00:04
A non-Hodgkin’s lymphoma,
also very common,
a diffuse large B-cell lymphoma.
00:10
Here, officially,
you will be responsible for
at least three different ways
in which your patient is going to
develop diffuse large B-cell lymphoma.
00:19
We officially have spoken and completed
one possible method or progression
and that’s from your follicular B cell
lymphoma with translocation 14;18.
00:30
A second that I briefly mentioned
would be your Richter syndrome
that then developed from CLL.
00:37
With that said, 30% of your
diffuse large B-cell lymphoma,
where are you?
Lymph node.
00:46
With involvement of the lymph node,
this will be the follicle
and large replacement.
00:52
You have large B-cells.
00:54
In follicular lymphoma, in the follicle,
these are small cleaved B-cells.
01:00
These are large B-cells
located in the follicle.
01:05
Also, what I wish to mention here
because at some point, when you have
a discussion with an oncologist,
they might be referring to diffuse
large B-cell lymphoma of the GI.
01:15
And that’s extranodal involvement
of diffuse large B-cell lymphoma.
01:19
I said extranodal because what category
or family does DLBCL come under?
It comes under
non-Hodgkin’s lymphoma.
01:28
Give me some common characteristics
of non-Hodgkin’s lymphoma.
01:32
What kind of spread
in lymph node?
Non-contiguous,
non.
01:37
And what about the involvement of
extranodal sites, common or rare in NHL?
Common.
01:45
Commonly in the GI.
01:48
20-30% carry translocation and here’s your
third type of development of your DLBCL.
01:56
And this would be BCL-6,
and that’s something that you
absolutely must memorize.
02:00
The gene involved in regulation
of BCL differentiation,
BCL-6, 14;18,
and a third one that we will mention
in going to greater detail,
will be Richter syndrome.
02:13
Diffuse large B-cell lymphoma is
common in immunodeficient patients.
02:17
Therefore, look for patients
who may then develop
diffuse large B-cell lymphoma with HIV
involving both EBV or
perhaps even HHV-8.
02:30
Now, remember EBV could
be all over the place.
02:33
And the fact that you may actually
develop large B-cell lymphoma.
02:36
In HHV8, be careful,
HIV patient,
sure you know about Kaposi's sarcoma.
02:43
Apart from Kaposi's,
remember immunocompromised patient
with HHV-8 may also then give rise to
diffuse large B-cell lymphoma.
02:51
Pay special attention to HIV or
immunocompromised patients with DLBCL.
02:57
Students tend to forget about
this manifestation of HIV.

Dataset entries:

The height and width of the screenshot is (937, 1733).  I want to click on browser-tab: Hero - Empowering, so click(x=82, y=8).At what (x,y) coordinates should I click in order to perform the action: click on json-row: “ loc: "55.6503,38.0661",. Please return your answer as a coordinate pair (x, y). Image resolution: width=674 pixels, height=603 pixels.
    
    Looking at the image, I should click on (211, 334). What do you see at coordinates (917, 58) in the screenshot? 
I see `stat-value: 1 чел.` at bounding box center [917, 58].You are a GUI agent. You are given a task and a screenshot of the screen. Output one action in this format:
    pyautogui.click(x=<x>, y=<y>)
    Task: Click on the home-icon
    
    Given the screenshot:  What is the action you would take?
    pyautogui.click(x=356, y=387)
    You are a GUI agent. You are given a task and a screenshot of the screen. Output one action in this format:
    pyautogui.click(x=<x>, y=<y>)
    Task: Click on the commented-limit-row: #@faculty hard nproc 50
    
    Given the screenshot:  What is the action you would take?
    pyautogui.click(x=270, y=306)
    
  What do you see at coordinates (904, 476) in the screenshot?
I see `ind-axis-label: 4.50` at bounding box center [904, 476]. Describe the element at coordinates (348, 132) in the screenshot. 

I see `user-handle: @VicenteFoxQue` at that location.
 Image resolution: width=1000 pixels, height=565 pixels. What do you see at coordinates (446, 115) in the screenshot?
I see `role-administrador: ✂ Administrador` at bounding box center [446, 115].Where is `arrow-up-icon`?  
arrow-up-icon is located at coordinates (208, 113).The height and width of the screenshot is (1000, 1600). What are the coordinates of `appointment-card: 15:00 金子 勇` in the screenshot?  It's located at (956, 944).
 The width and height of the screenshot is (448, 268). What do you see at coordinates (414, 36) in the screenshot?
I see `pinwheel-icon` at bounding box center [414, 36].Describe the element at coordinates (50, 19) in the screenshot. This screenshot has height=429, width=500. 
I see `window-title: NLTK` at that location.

Exercise:
Answer these questions using the transcript on diffuse large B-cell lymphoma:
1. From what condition does Richter syndrome develop?
2. Where do the extranodal sites of non-Hodgkin's lymphoma commonly occur?
3. In what kind of patients is diffuse large B-cell lymphoma described as common?

Completed task:
1. CLL.
2. The GI.
3. Immunodeficient patients.